◆ Text excerpt ◆
++++++++++++++++++++

Blood glucose testing offers little value to some Type 2 diabetes patients: study
When Margaret DeNobrega was first diagnosed with Type 2 diabetes, she meticulously monitored her eating habits and blood sugar levels.
The 68-year-old would write down what she ate for breakfast, lunch and dinner, pricking her finger to test her glucose levels before and after each meal.
"I used to test before my meals, so I would know what my blood sugar was at, and then I would test two hours after," she says. "I did that for quite a while.
"I guess maybe I did … obsess a little about it because I didn't want to go on medication."
It's a daily ritual for many with Type 2 diabetes, aimed at helping them keep their blood sugar levels in check. But according to a new U.S. study, that common finger-prick test may have little impact on managing the chronic condition.
Type 2 diabetes is one of the fastest-growing diseases in Canada, with about 60,000 new cases diagnosed each year.
Complications associated with the disease — including kidney disease, heart disease, blindness and stroke — can range from serious to life-threatening, making proper management of blood sugar levels important.
Insulin-dependent patients will frequently test their blood sugar before delivering a shot of the hormone.
But the majority of Type 2 patients aren't treated with insulin, and can instead regulate their glucose levels through diet, exercise and sometimes medication.
Rejecting routine testing
In a paper published this week in JAMA Internal Medicine, researchers found that self-monitoring of blood sugar for non-insulin Type 2 patients offers virtually no benefit.

++++++++++++++++++++

◆ Supplied information ◆
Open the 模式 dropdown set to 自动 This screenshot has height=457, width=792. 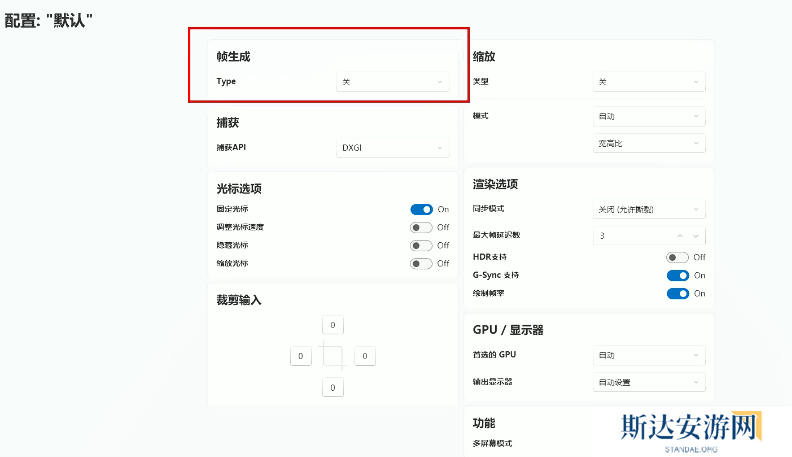[x=648, y=117]
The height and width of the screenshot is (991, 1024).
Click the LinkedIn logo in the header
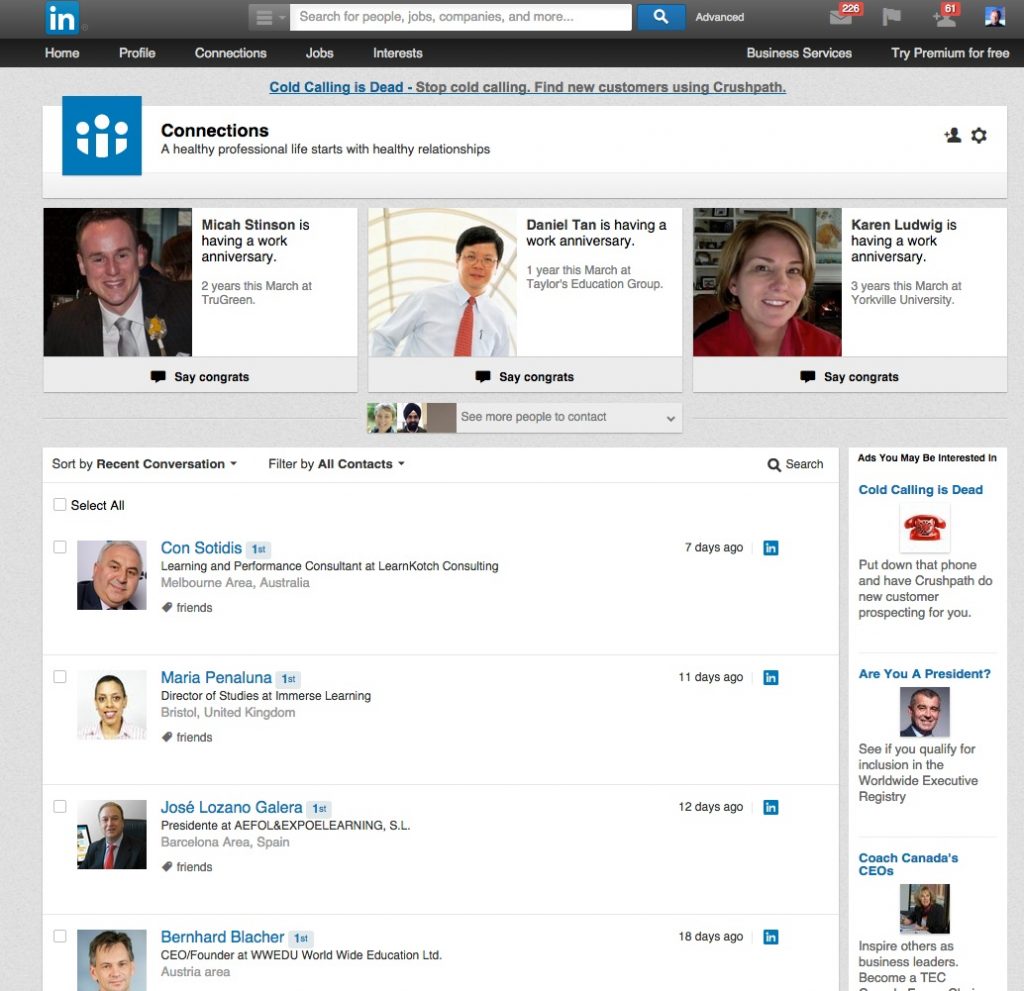62,17
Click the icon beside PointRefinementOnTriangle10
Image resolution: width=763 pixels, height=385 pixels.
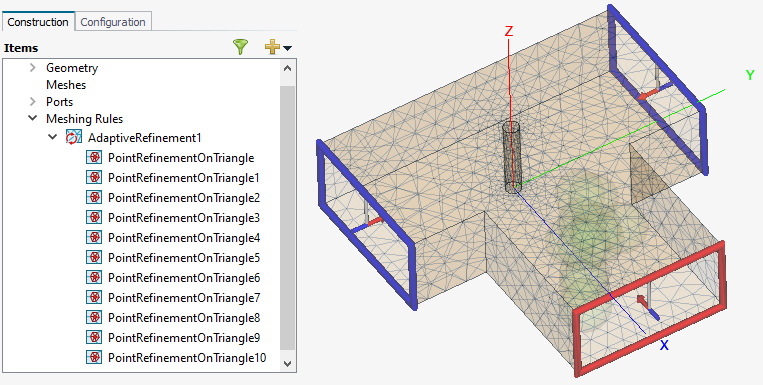pyautogui.click(x=94, y=357)
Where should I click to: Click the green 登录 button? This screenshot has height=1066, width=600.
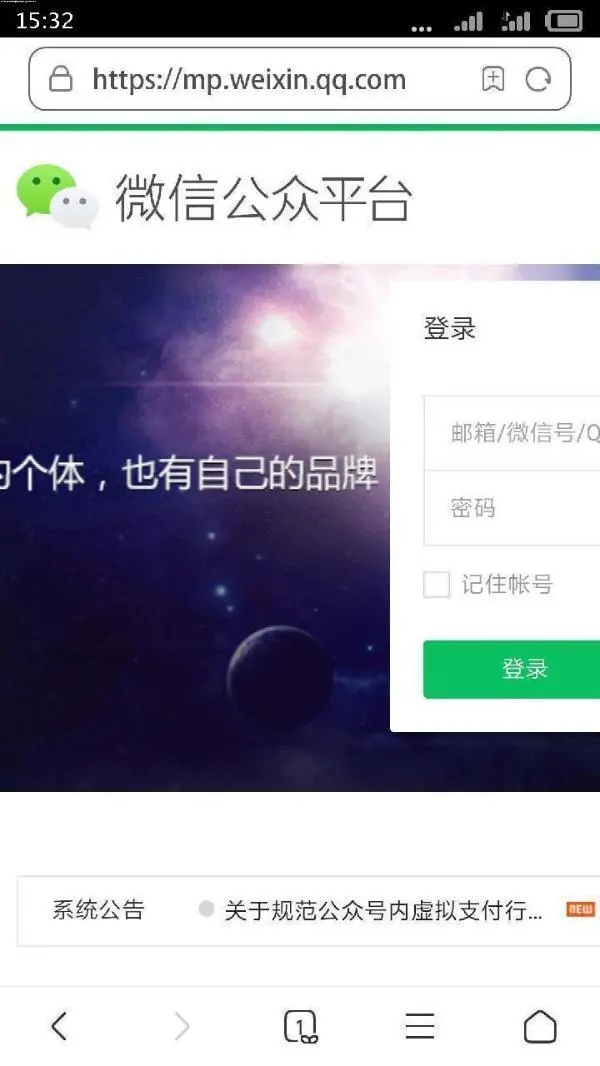[512, 669]
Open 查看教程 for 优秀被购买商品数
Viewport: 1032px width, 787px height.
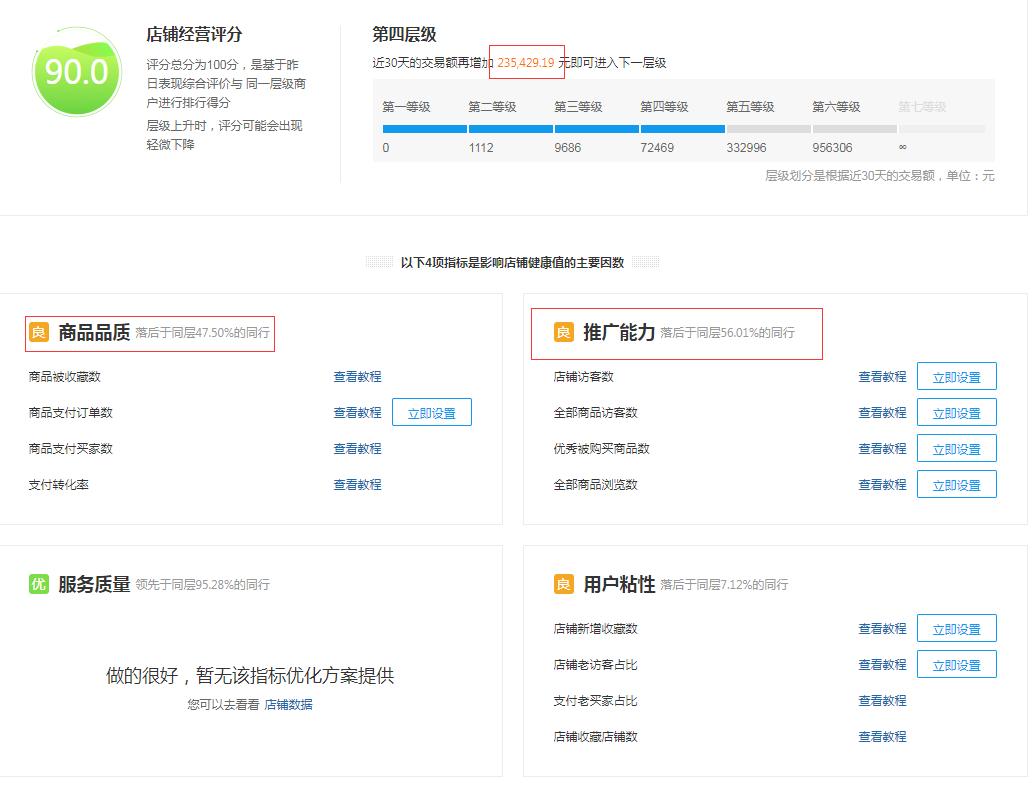881,448
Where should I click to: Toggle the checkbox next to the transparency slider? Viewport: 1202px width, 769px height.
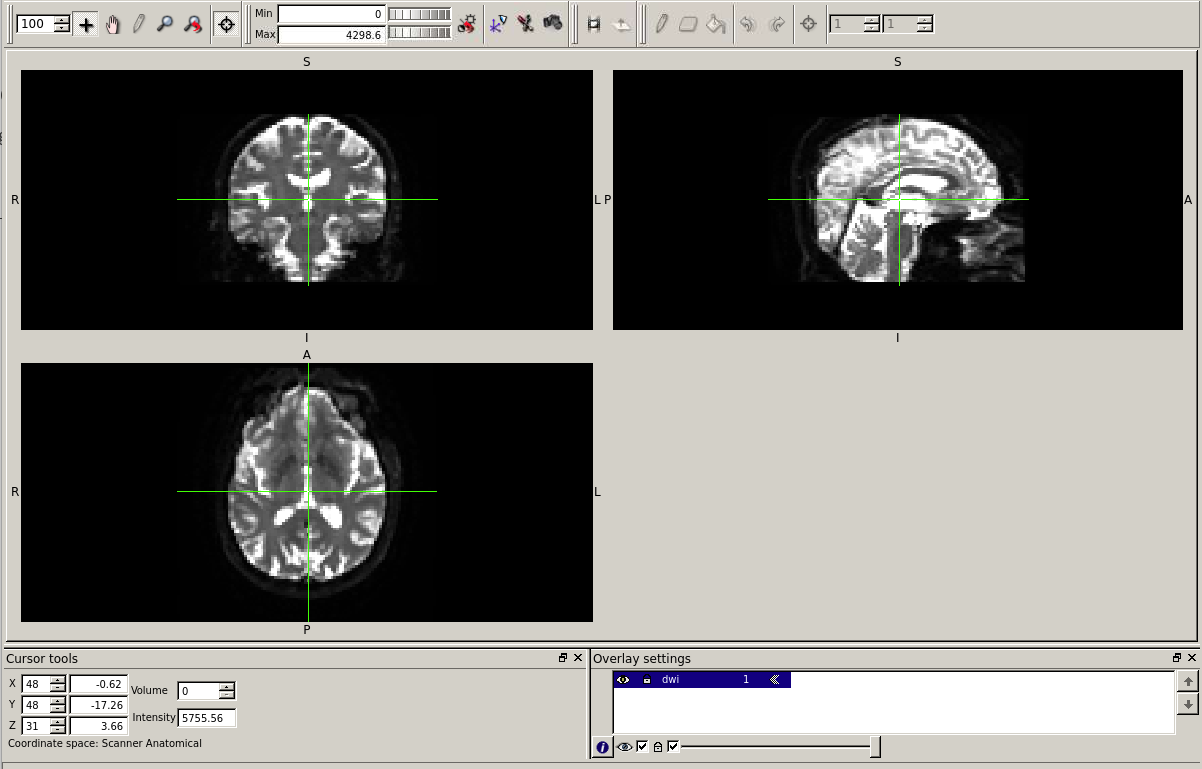pyautogui.click(x=672, y=746)
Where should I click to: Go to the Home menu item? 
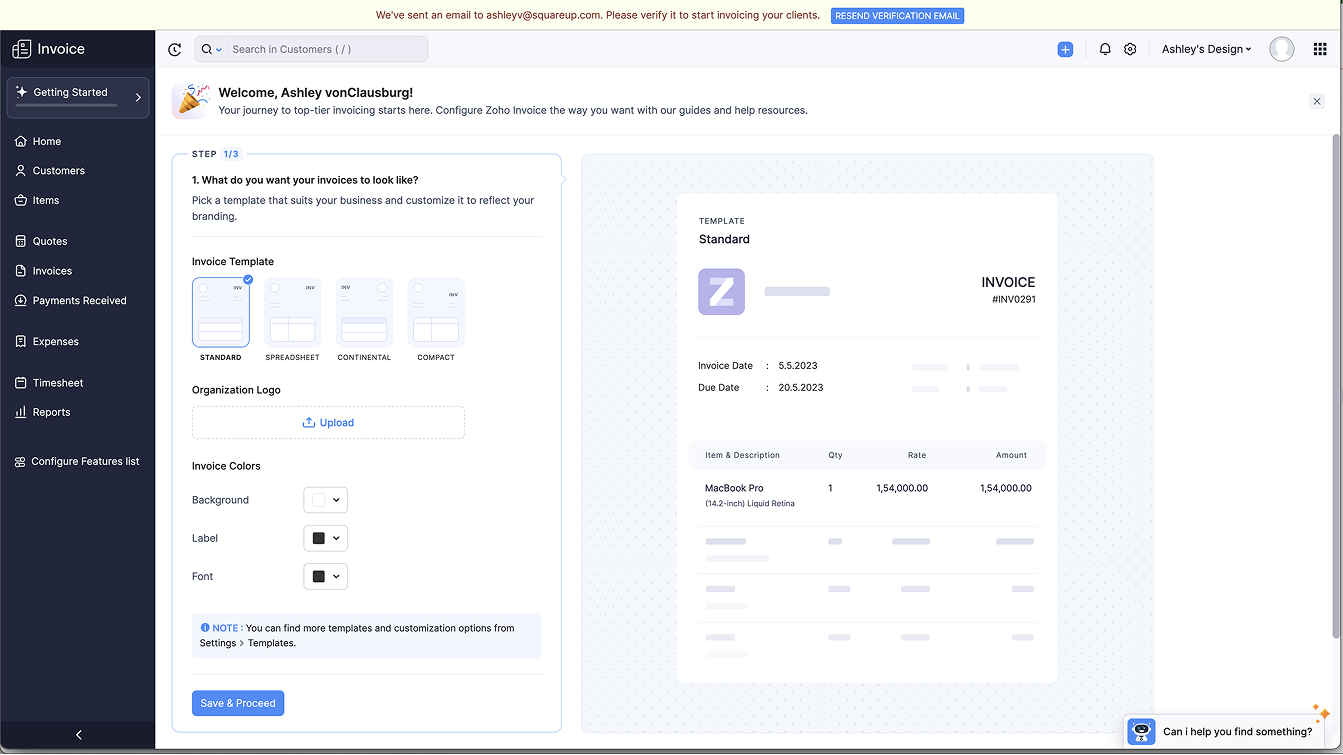[44, 141]
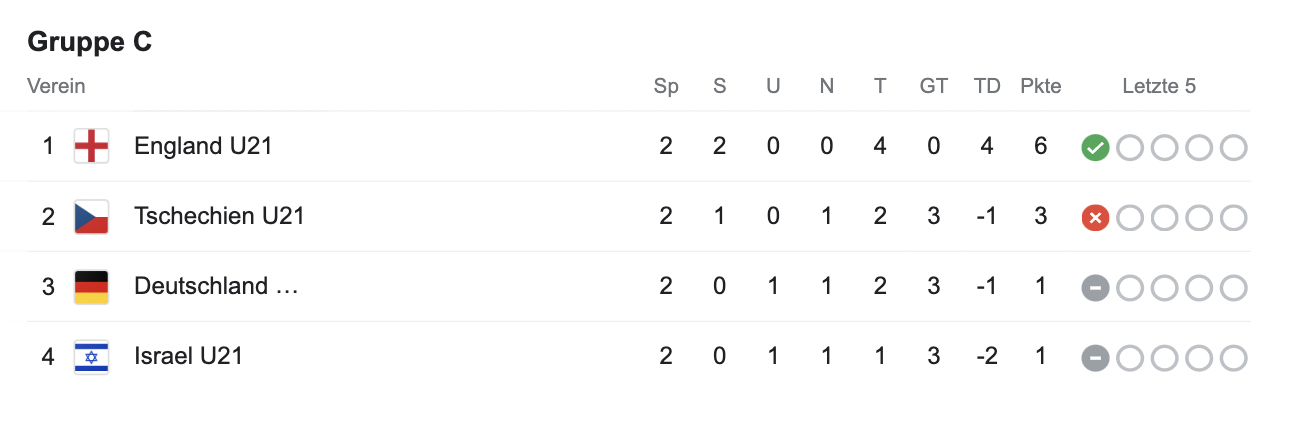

++++++++++++++++++++

◆ Set of tasks ◆
A. From the diabetes article, extract the stretch from "Complications associated with" through "sugar levels important.".
B. Name all the complications associated with Type 2 diabetes that the diabetes article mentions.

◆ Answer list ◆
A.
Complications associated with the disease — including kidney disease, heart disease, blindness and stroke — can range from serious to life-threatening, making proper management of blood sugar levels important.

B. Kidney disease, heart disease, blindness, stroke